How to create and run Spark applications in the AnalyticDB for MySQL console-AnalyticDB(AnalyticDB)-阿里云帮助中心

Overview

An AnalyticDB for MySQL Enterprise Edition, Basic Edition, or Data Lakehouse Edition cluster is created.
A job resource group is created for the AnalyticDB for MySQL Enterprise Edition, Basic Edition, or Data Lakehouse Edition cluster.
You have granted the required permissions to a RAM user. For more information, see Authorize a RAM user.
A database account is created for the AnalyticDB for MySQL cluster.
- If you use an Alibaba Cloud account, you need to only create a privileged account.
- If you use a Resource Access Management (RAM) user, you must create a privileged account and a standard account and associate the standard account with the RAM user.
AnalyticDB for MySQL is authorized to assume the AliyunADBSparkProcessingDataRole role to access other cloud resources.
The log storage path of Spark applications is configured.
Note
Log on to the AnalyticDB for MySQL console. Find the cluster that you want to manage and click the cluster ID. In the left-side navigation pane, choose Job Development > Spark JAR Development. Click Log Settings. In the dialog box that appears, select the default path or specify a custom storage path. You cannot set the custom storage path to the root directory of OSS. Make sure that the custom storage path contains at least one layer of folders.

Log on to the AnalyticDB for MySQL console. In the upper-left corner of the console, select a region. In the left-side navigation pane, click Clusters. Find the cluster that you want to manage and click the cluster ID.
In the left-side navigation pane, click Job Development > Spark JAR Development.

> _Prompt_
Continue the guide on creating and running Spark applications in the AnalyticDB for MySQL console, picking up after its last step.

> _Dataset content_
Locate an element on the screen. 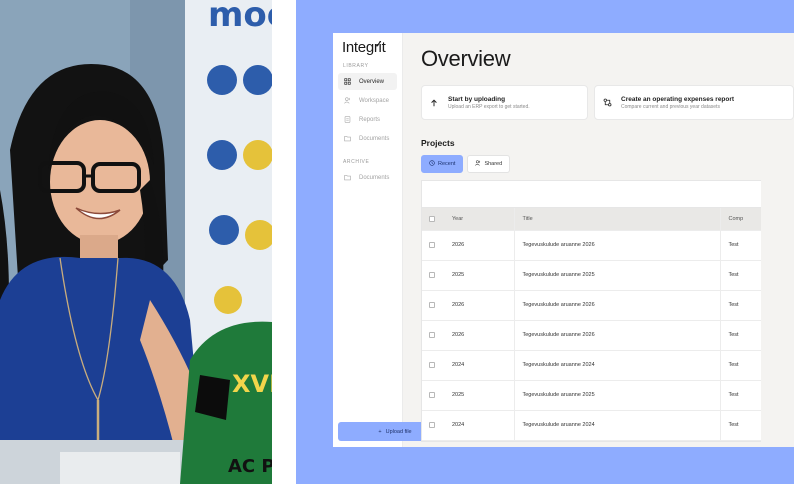 The height and width of the screenshot is (484, 794). sidebar-item-label: Reports is located at coordinates (370, 120).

> _Task output_
On the Spark JAR Development page, click the icon to the right of Workspaces.

In the Create Application panel, set the following parameters.

Parameter	Description
Name	The name of the application or directory. Application and directory names are case-insensitive.
Type	Application: Creates a file. Directory: Creates a directory.
Parent Level	The parent directory of the file or directory.
Job type	Batch: A batch application. Streaming: A streaming application. SQL Engine: A Spark distributed SQL engine.

After you configure the parameters, click OK to create the application template.
After you create the application template, you can configure the Spark application in the Spark editor. For more information, see Spark application development.
After you configure the Spark application, you can perform the following operations:

Click Save to save the Spark application for future use.
Click Immediately to run the Spark application. The Applications tab displays the real-time execution status.

Note

Before you run a Spark application, select a job resource group and an application type.

On the Workspaces tab, find an application by its Application ID and perform one of the following operations:
- Log: View the driver log for the Spark application or the execution log of SQL statements.
- UI: Open the application's Spark web UI. Access is temporary, and if the session expires, reopen the UI.
- Details: View submission information for the application, such as the log path, web UI URL, cluster ID, and resource group name.
- Stop: Stop the currently running application.
- History: View the retry history for the application.
On the Tuning History tab, view the retry history for all applications.

Note
By default, a failed application is not automatically retried. To enable retries, configure the retry parameters (spark.adb.maxAttempts and spark.adb.attemptFailuresValidityInterval). For more information, see Spark application configuration parameters.